October 14, 2021 – 9:05 am

Le bouddhisme a la réputation d’être à la fois une religion et une philosophie : en fait, beaucoup de philosophes pensent que c’est une philosophie admirable. Il y en a cependant d’autres qui pensent que c’est un mélange des pseudo-profondeurs et d’incohérences. Par exemple, les bouddhistes disent que la fin vers laquelle tous devraient s’efforcer est nirvana – c’est-à-dire le néant absolu. (Il est important de garder à l’esprit que le nirvana n’est pas un paradis ou un au-delà.) Les Bouddhistes disent aussi (c’est l’un des trois signes d’existence, anatta) que le soi n’existe pas. Il n’y a aucune entité dans l’univers qu’on peut identifier comme le soi ; et, donc, personne ne peut pas dire qu’il existe.  Donc, si je n’existe pas, comment puis-je m’efforcer d’atteindre le nirvana¸ et de plus, pourquoi ?

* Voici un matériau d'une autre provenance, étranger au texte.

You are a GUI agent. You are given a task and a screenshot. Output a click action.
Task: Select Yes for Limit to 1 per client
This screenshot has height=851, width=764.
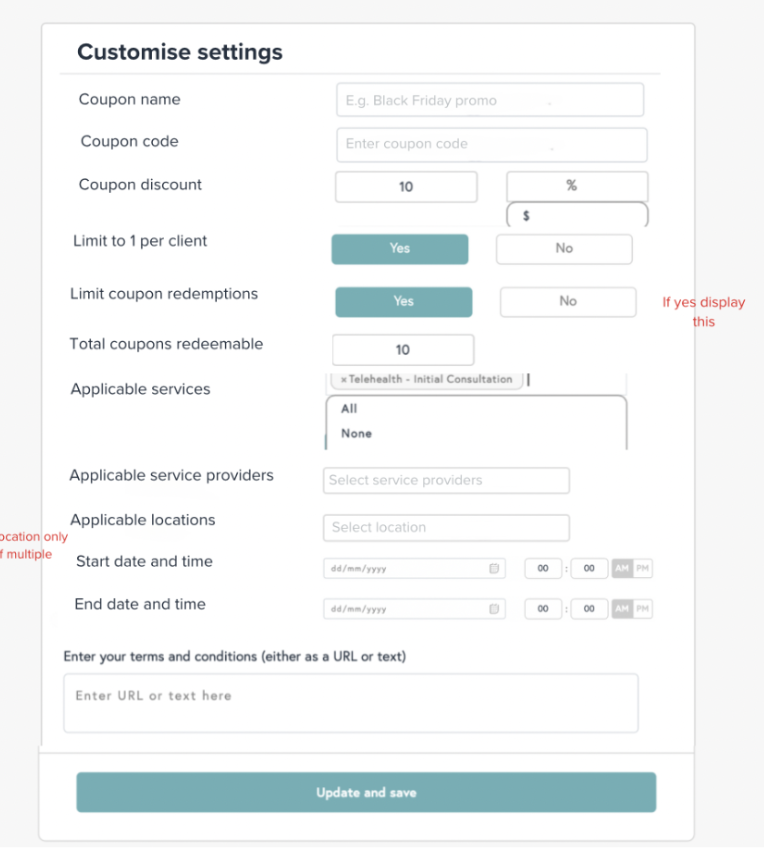coord(400,249)
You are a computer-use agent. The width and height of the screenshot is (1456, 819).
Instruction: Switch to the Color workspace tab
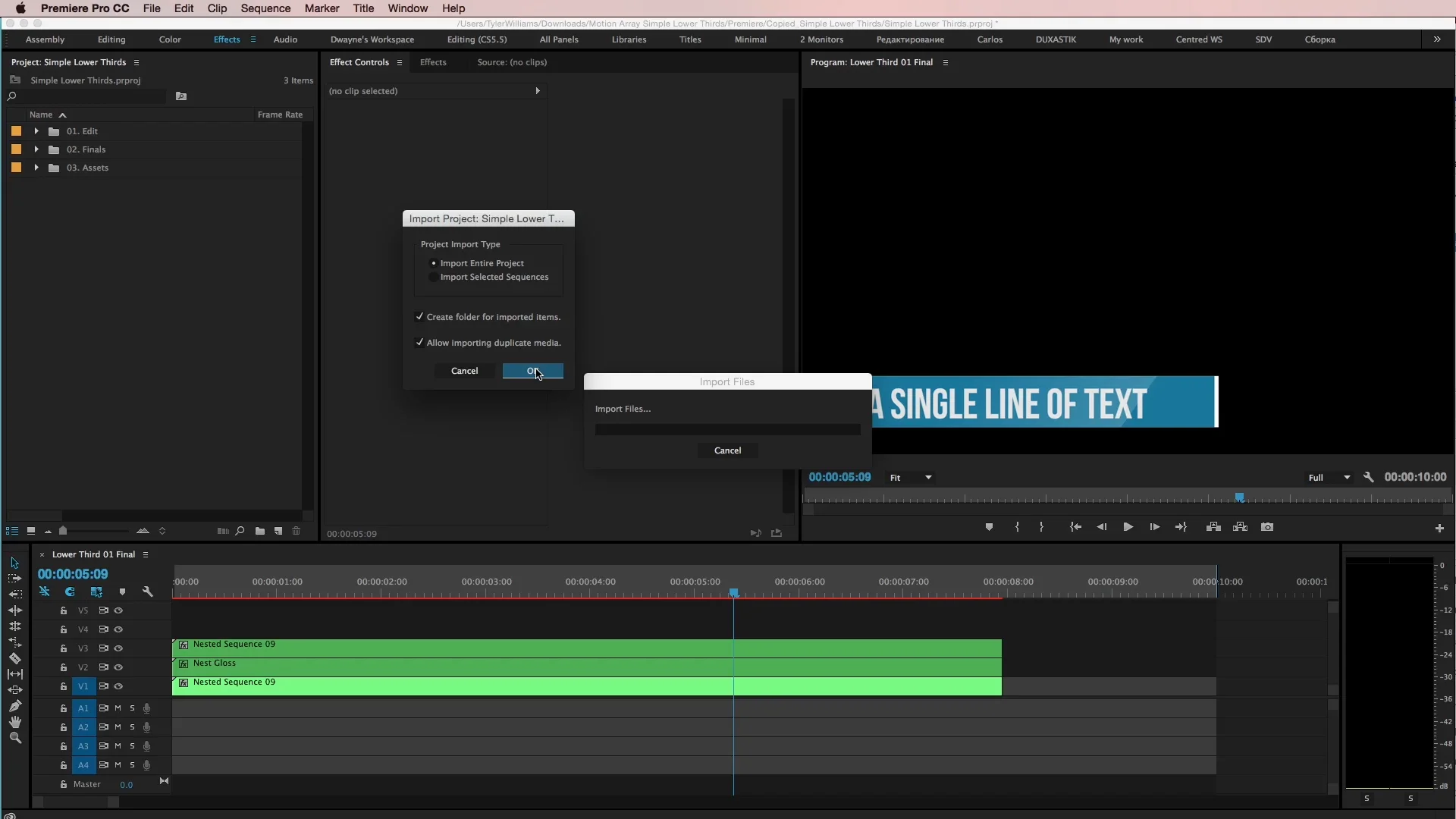coord(170,39)
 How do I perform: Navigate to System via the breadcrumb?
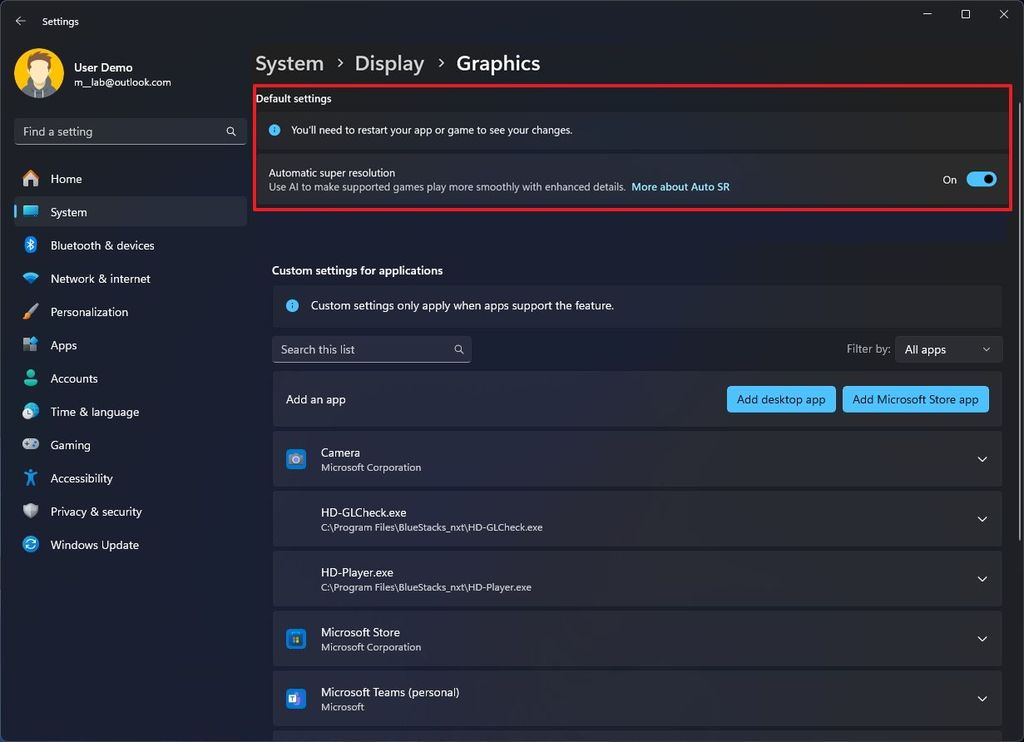click(x=289, y=63)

Ou considérons la prétention que notre existence dans le monde continue (ignorons le signe d’anatta pour le moment) parce que nous (encore, qui ?) souffrons les effets de nos désirs. Par conséquent ils disent que nous devrions nous efforcer de rejeter nos désirs. Mais ils ne peuvent pas nous donner ce conseil sans admettre qu’ils désirent nirvana et que nous devrions le désirer. Le désir est donc en même temps nécessaire et interdit. Il y a beaucoup d’autres paradoxes tout aussi évidents et flagrants et non résolus dans cette philosophie ; en fait tous les efforts des soi-disant philosophes bouddhistes n’ont eu l’effet que de confondre les questions de plus en plus. En dépit de tous cela ils n’ont pas laissé tomber les prétentions contradictoires de leur philosophie. Et pourquoi pas ? Parce que le Bouddhisme est avant tout une religion et non pas une philosophie.